Saudi HQ: Kingdom will require foreign firms to set up shop
A group of 24 international firms including Deloitte, PricewaterhouseCoopers, Bechtel and PepsiCo announced they were moving their regional headquarters to the kingdom at an annual investment conference organised by Saudi Arabia’s sovereign wealth fund last month [File: Maya Anwar/Bloomberg]

Saudi Arabia has offered firms a package of incentives including tax breaks to urge them to set up shop in the kingdom under a plan dubbed ‘Project HQ’, which is also designed to shift the Gulf’s business hub away from Dubai.

Saudi Arabia said it will stop working with foreign firms that don’t base their Middle East headquarters in the kingdom, in its latest effort to shift the Gulf region’s business hub away from Dubai.
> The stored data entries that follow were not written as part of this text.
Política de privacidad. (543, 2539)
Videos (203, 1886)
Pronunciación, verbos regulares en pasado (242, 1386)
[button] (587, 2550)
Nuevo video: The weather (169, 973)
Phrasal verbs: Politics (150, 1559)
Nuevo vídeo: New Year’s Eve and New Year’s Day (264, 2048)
From Jan. 1, 2024 the government as well as agencies, institutes and funds owned by the state will no longer contract any companies or commercial institutions unless they have a regional hub in Saudi Arabia, according to a statement on the Saudi Press Agency attributed to an official source. The move is intended to encourage foreign firms to hire more Saudi nationals and limit “economic leakage,” according to the SPA report.